Data for this exercise —

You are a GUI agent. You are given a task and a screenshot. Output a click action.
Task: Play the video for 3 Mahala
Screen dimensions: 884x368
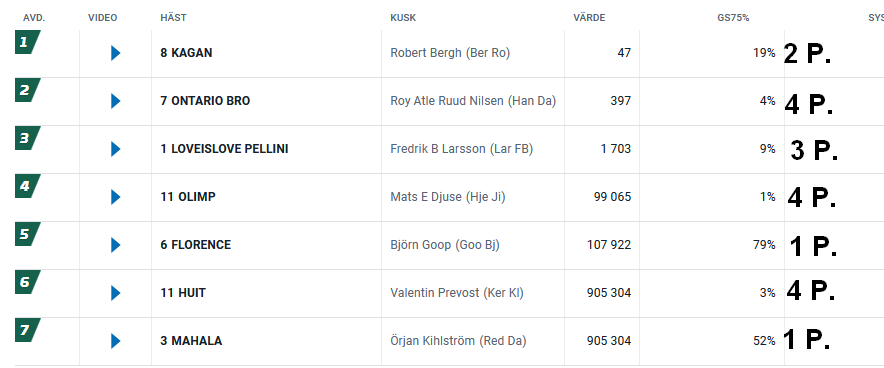pos(116,340)
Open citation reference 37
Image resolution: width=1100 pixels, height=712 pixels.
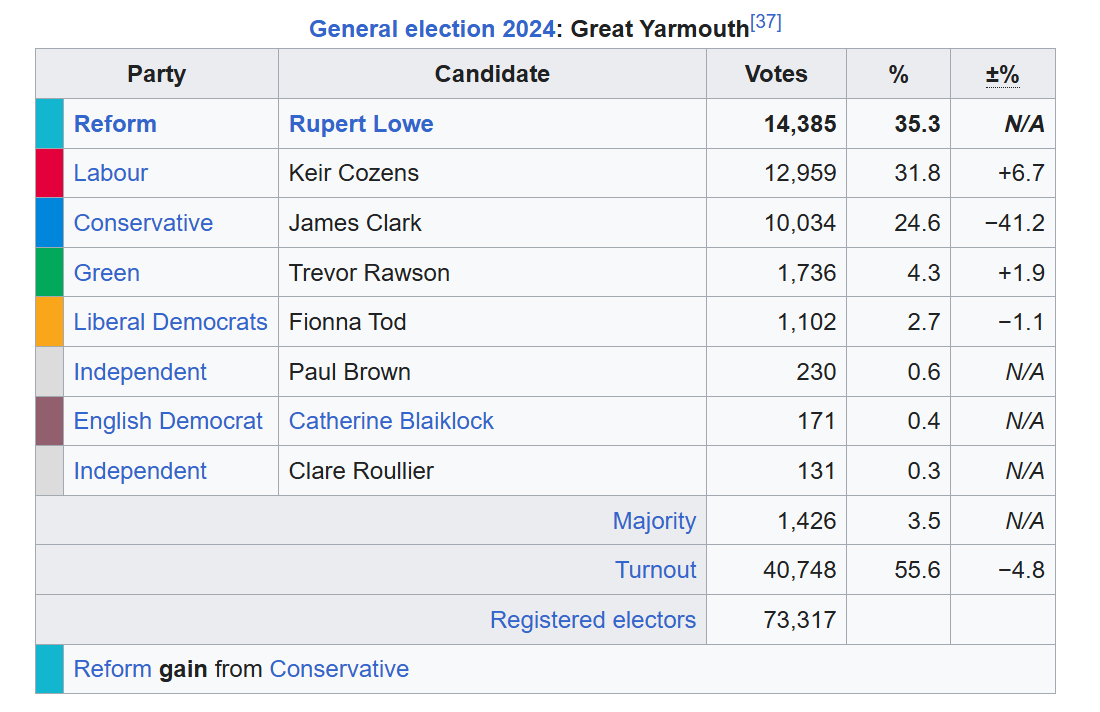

What to work on —
Could you set down word for word each line from the one holding "Screen dimensions: 884x368" through the end of the material above, without any pictures?

Result for this exercise —
Screen dimensions: 884x368
pos(116,340)
Open citation reference 37
Image resolution: width=1100 pixels, height=712 pixels.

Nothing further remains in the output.